I had my part in it; I had come forward because I could, because the law and the emperor's ear were still the most reliable shelter. I had not expected to watch Cyrus's face crush into the sand of his own making. I had expected silence and secret retribution. The sight of it burned something cold and clean in my chest.
"I will not let you take my life again," I told Cyrus when we crossed near each other as the throng made way.
He looked at me like a man who had finally been shown the truth and had nowhere to hide. He did not answer.
*
After that day, the emperor offered me a dangerous gift and a restraint. "You will stay in the palace," he said. "You will not leave the city, Juliette. Your hands are needed for the health of the realm."
"I will stay," I said. "On two conditions."
"Name them," he said.
"You will not permit Cyrus to touch me," I said. "And you will not give my name away."
He thought about the second condition and nodded.
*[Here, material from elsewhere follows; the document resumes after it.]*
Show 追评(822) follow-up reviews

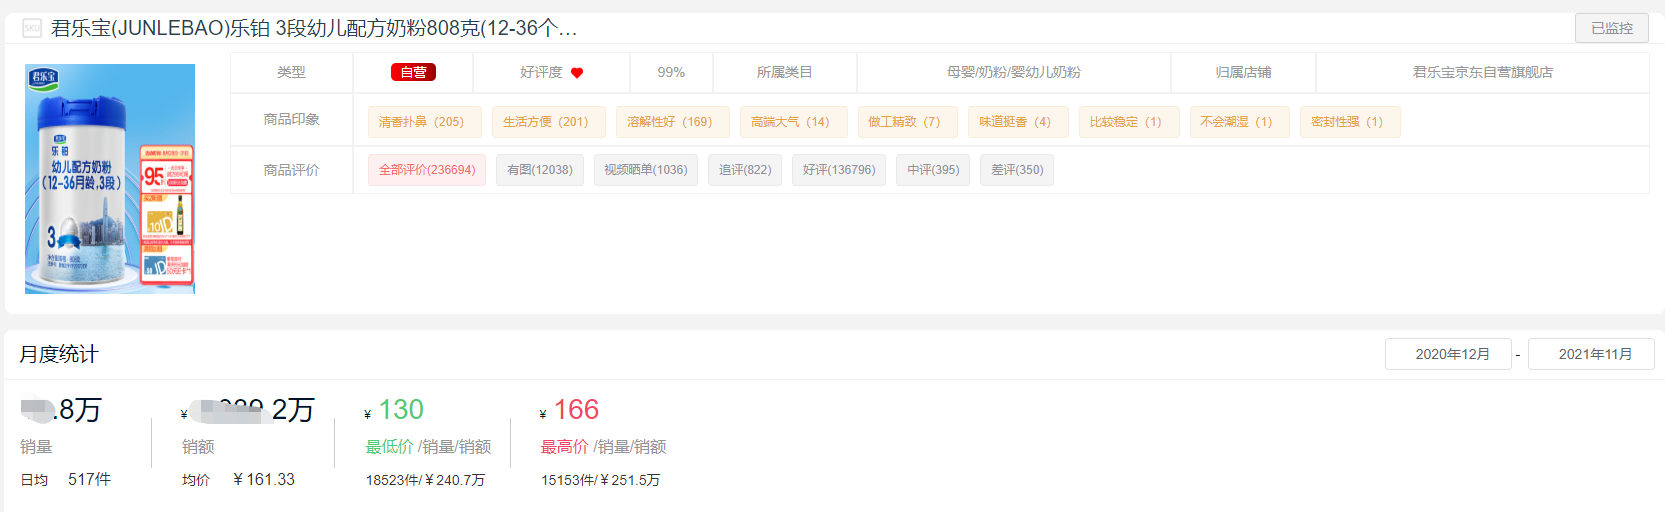coord(745,170)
He liked the first more than I thought.
So I remained at the imperial clinic as a woman with a token of favor that protected me — and as someone who owed a debt to the doctor who'd snatched me into his life-saving shadow. Trey Cross hovered at the edges like a guardian in plain clothes, giving me instructions that were often foreign.
"Your hands are quick," he told me once over a table of herbs. "But you need to be careful about who you heal. Some illnesses are used as weapons."
"I know," I said. "I've seen both sides."
"Then don't be fooled by salons of silk and tears," he said. "People will try to use your skills. They will make you complicit if you let them."
He taught me to treat more than just bodies. He taught me to read the politics of a fever and the motives of a cough. Those were deadly skills in the world we lived in.
And always I kept the jade pendant with 'Jin' in a small carved box in my sleeve. I found myself touching it often, like a prayer. The emperor's favor gave me breathing room, Trey's medicine gave me power, and the coalition of scribes and witnesses gave me the law as a blade.
I will not pretend everything settled. Cyrus still moved in the palace like a wounded animal; Estrella still seethed in exile. Preston Burns still ducked corners and muttered as if the eyes of the court burned him.
But I had a new plan. I was no longer a bowl of blood. I had a hand that could set the temperature of a nation's medicine. I had a teacher who could call me "wise" even when I did not believe it.
Above all, I had a jade pendant that I kept in my pocket like a promise I had never made to anyone.
"One day," Trey said once, leaning on the sill of the imperial balcony, "someone will pay for what they did to you."
"I intend to collect the ledger myself," I told him. "Slowly. Carefully."
He looked at me with something half-iron, half-something kind. "I will stand with you."
"Keep the pendant," I said. "If you ever forget who owes whom."
He smiled a crooked smile and the night folded around us like a hush.
The jade turned cold in my hand. I slipped it into its carved box again and felt the peace of its small, unbreakable weight.